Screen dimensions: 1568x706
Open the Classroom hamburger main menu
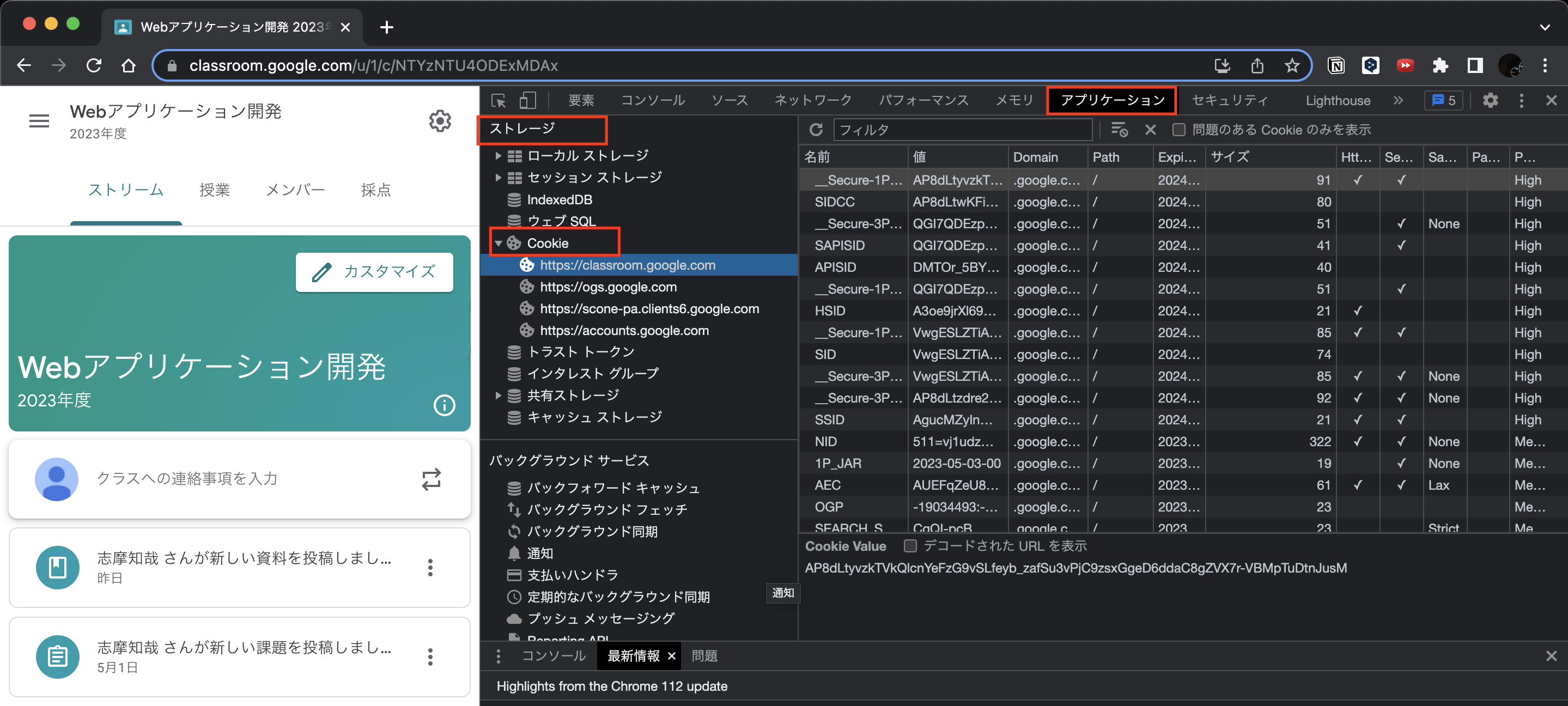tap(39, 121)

━━━━━━

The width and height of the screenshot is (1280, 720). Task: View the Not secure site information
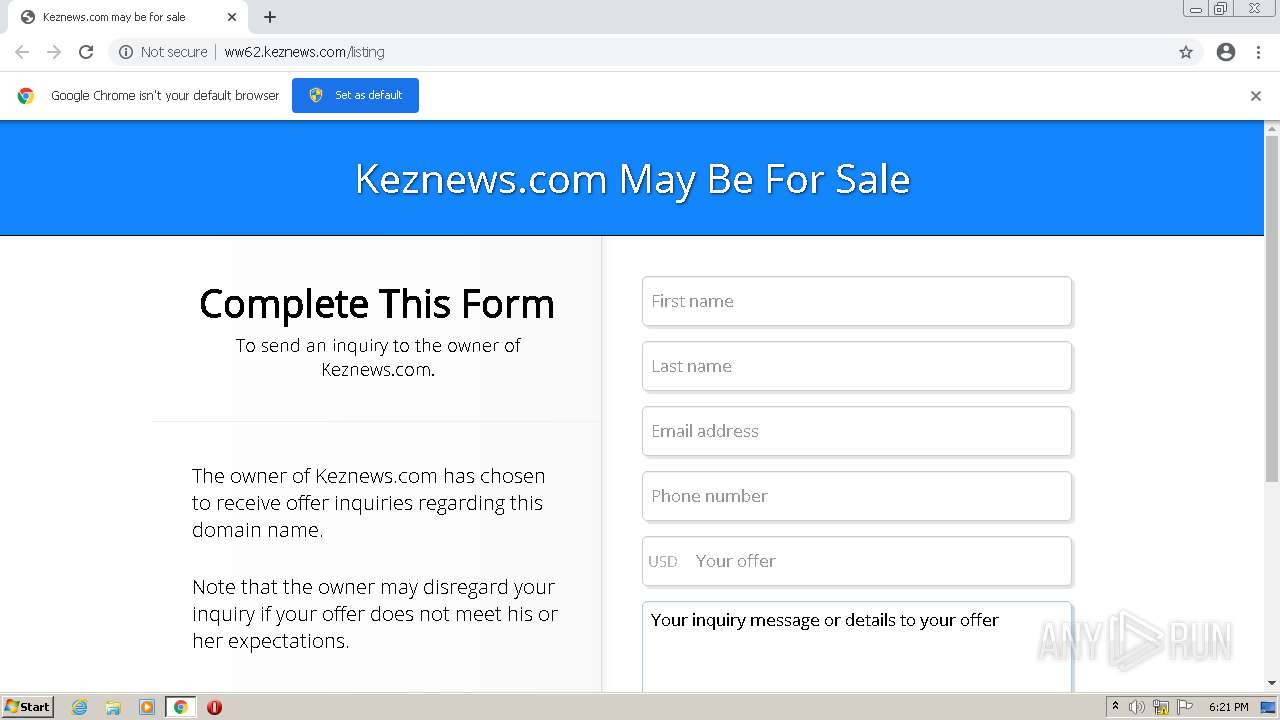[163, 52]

━━━━━━

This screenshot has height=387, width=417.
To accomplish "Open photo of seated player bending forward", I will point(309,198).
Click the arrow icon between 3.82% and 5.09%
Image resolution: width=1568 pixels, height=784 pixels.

━━━━━━

Return each line of the data above that contains the word "Open".

_OUTPUT OF THE TASK_
Open the Classroom hamburger main menu
To accomplish "Open photo of seated player bending forward", I will point(309,198).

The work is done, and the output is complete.